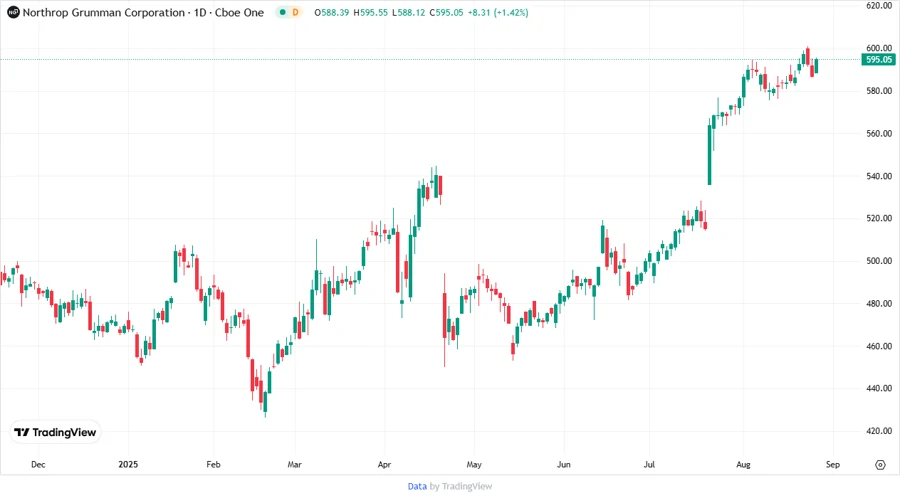
Task: Click the Dec label on time axis
Action: point(38,464)
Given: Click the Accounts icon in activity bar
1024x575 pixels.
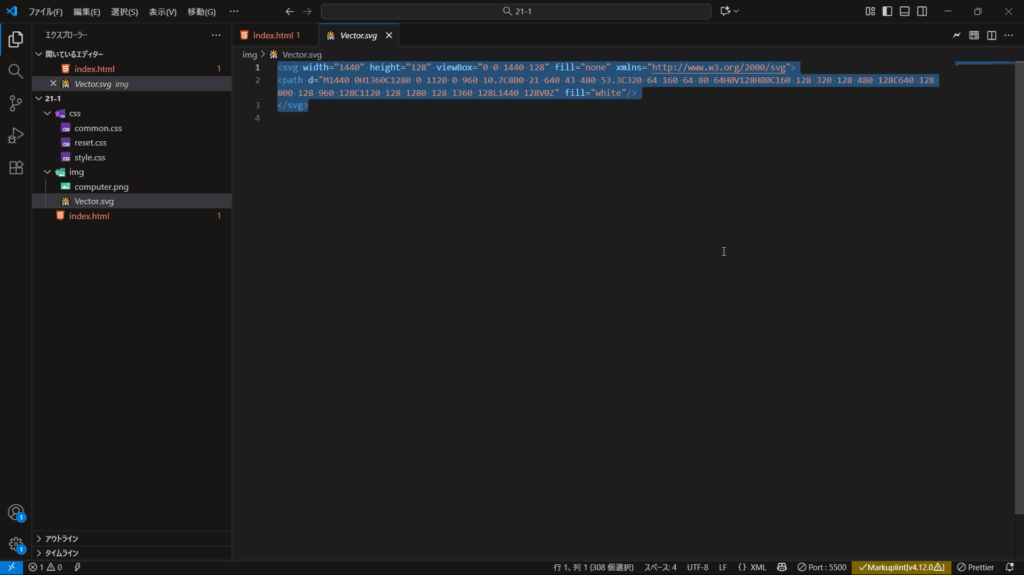Looking at the screenshot, I should tap(16, 513).
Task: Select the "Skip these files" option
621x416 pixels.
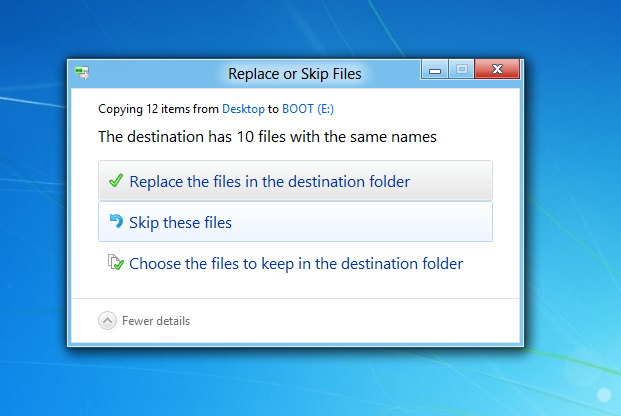Action: click(x=180, y=222)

*****

__Task goal__.
Return exactly the lines running from the line with "Given: Click the" through the final line of the listing. Leave the pictures out.

__Solution to the problem__.
Given: Click the Accounts icon in activity bar
1024x575 pixels.
Looking at the screenshot, I should tap(16, 513).
Task: Select the "Skip these files" option
621x416 pixels.
Action: click(x=180, y=222)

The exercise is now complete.